:: Prompt ::
Each line that includes the word "blue" should be copied from the records.

:: Data supplied ::
+--
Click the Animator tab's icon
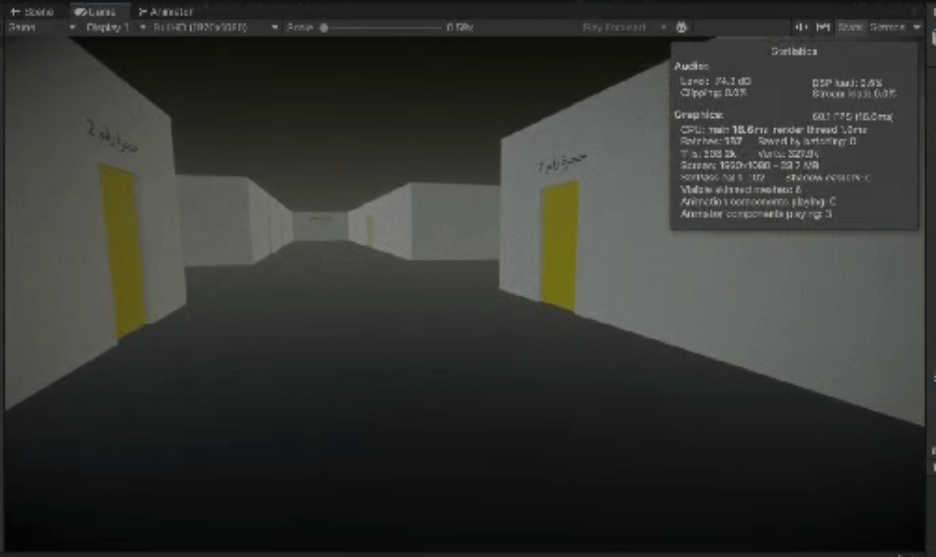 (143, 11)
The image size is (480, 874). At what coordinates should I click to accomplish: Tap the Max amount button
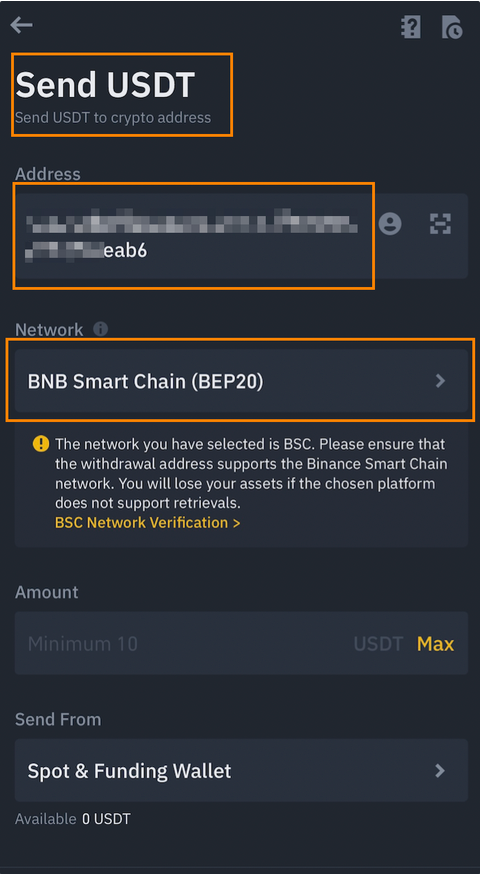click(435, 644)
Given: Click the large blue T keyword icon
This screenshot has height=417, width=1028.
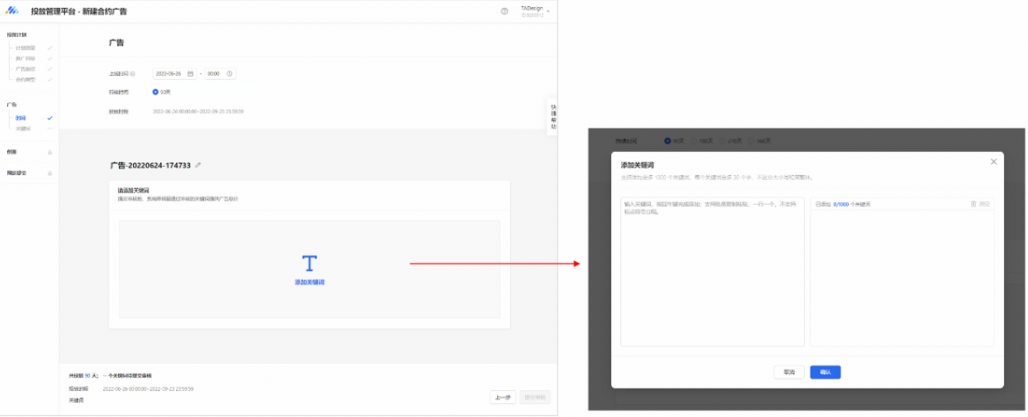Looking at the screenshot, I should click(309, 263).
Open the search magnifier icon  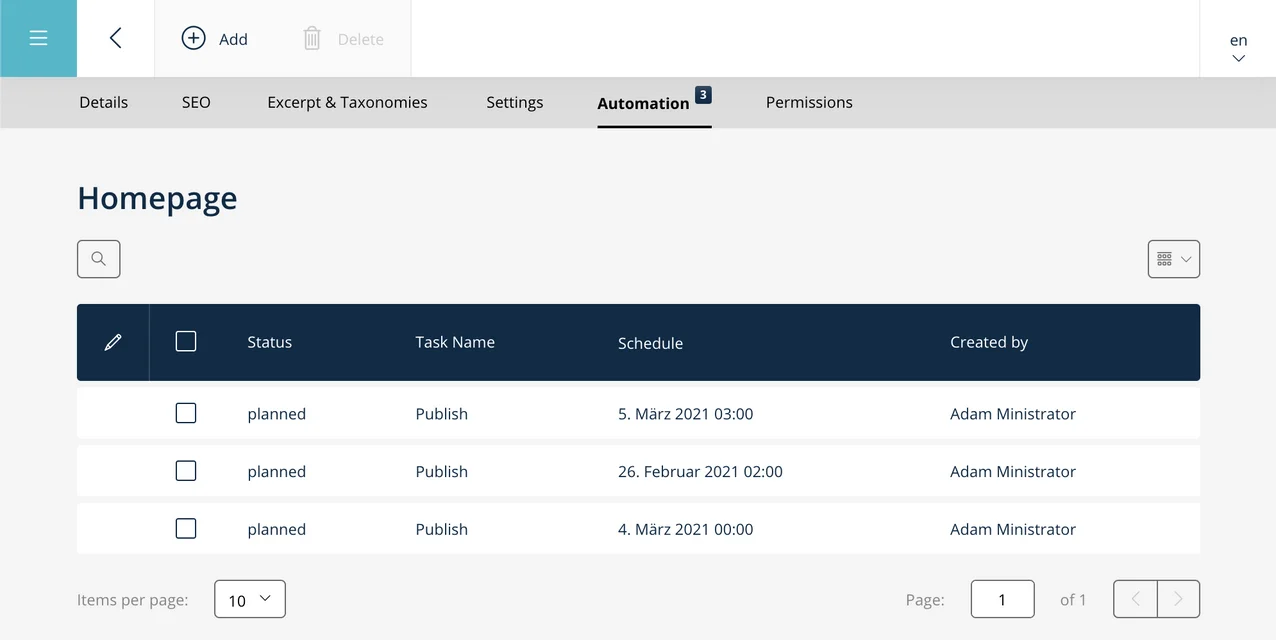98,259
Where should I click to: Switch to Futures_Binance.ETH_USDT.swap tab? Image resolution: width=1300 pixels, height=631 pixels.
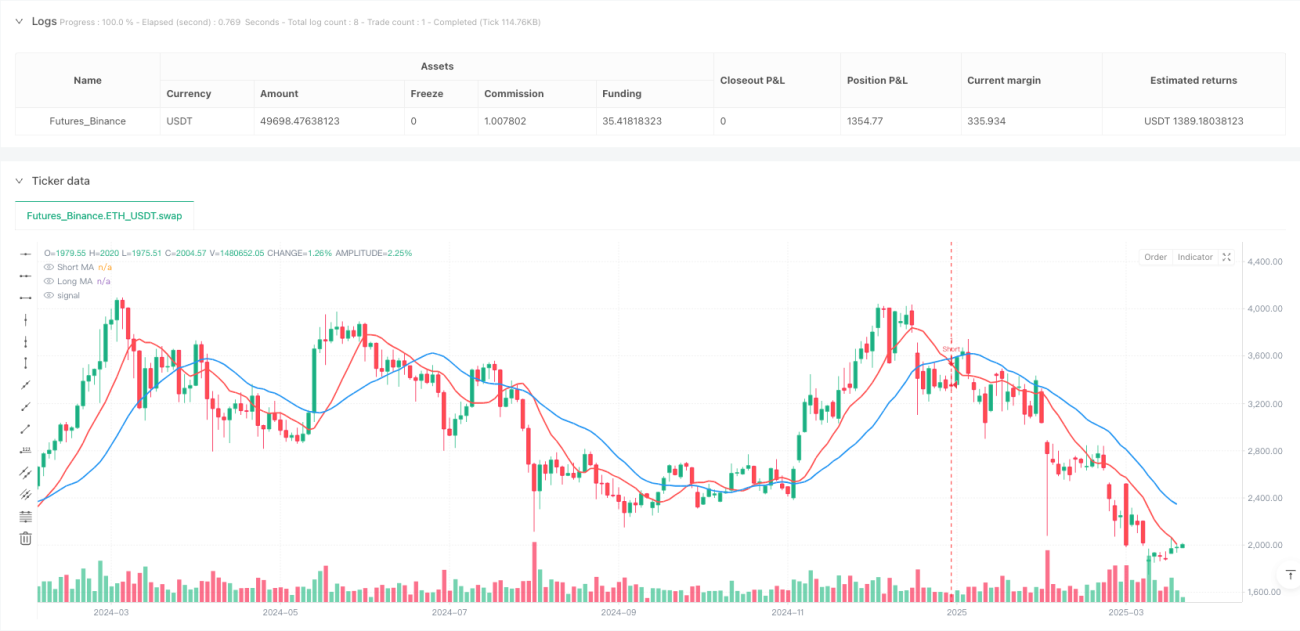(104, 215)
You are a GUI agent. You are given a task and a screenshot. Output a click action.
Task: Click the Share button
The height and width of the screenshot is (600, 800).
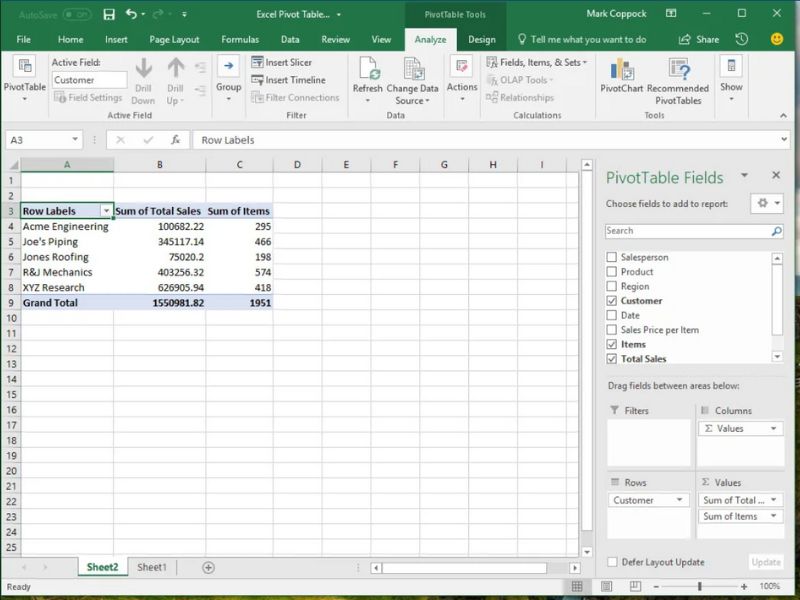[x=699, y=39]
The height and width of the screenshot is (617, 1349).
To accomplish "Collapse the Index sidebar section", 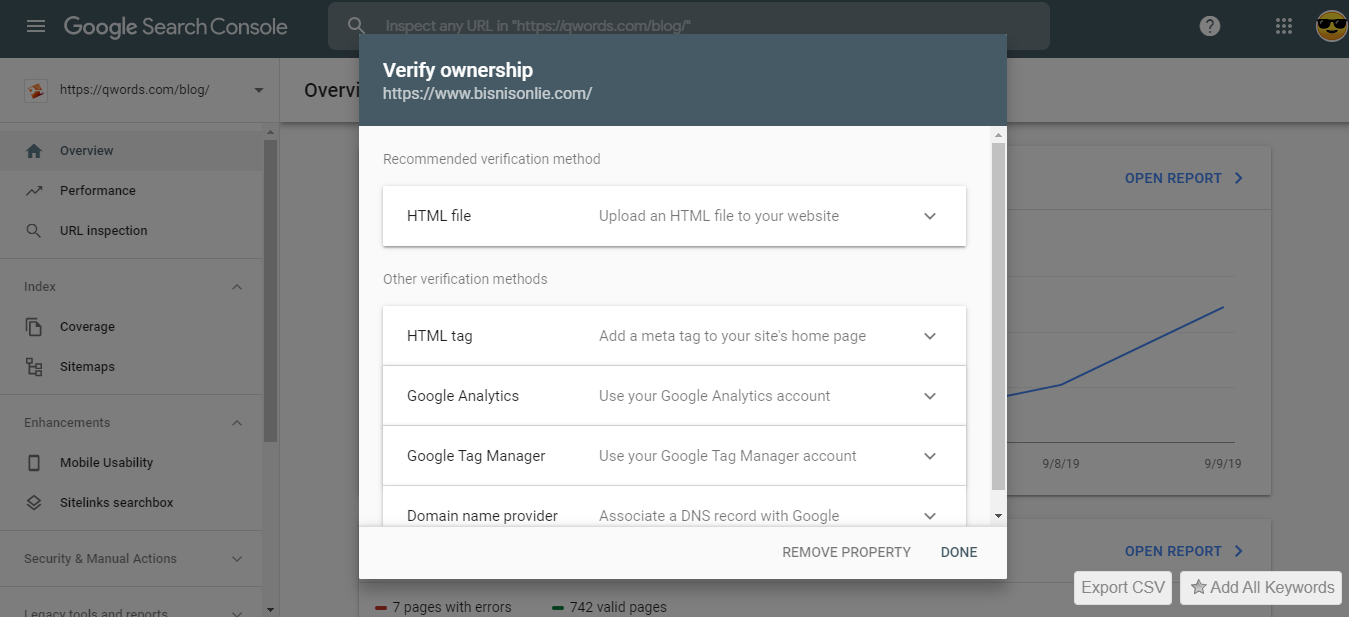I will tap(237, 287).
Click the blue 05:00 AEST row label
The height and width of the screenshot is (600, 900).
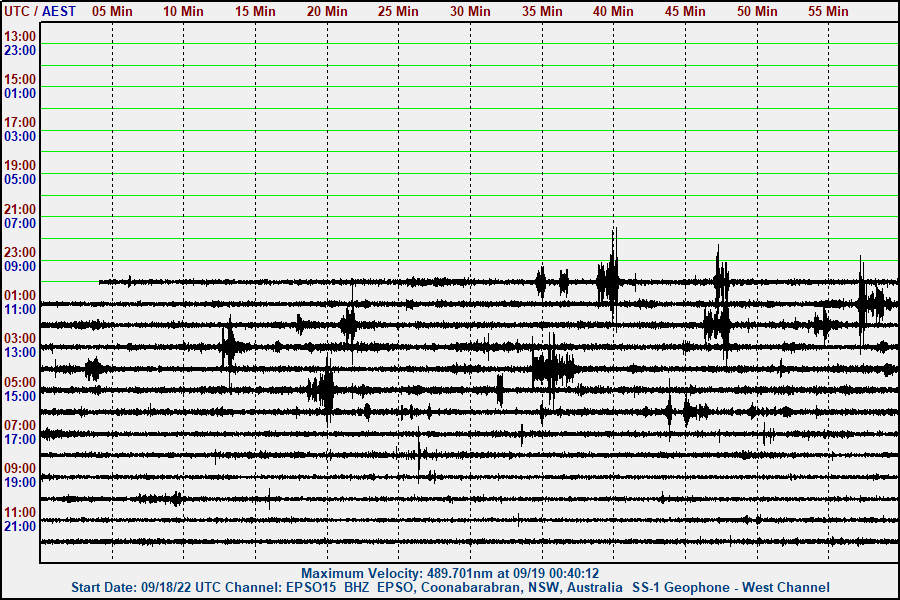[20, 180]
+--
:: Written solution ::
Given: Click the large blue T keyword icon
Click the blue 05:00 AEST row label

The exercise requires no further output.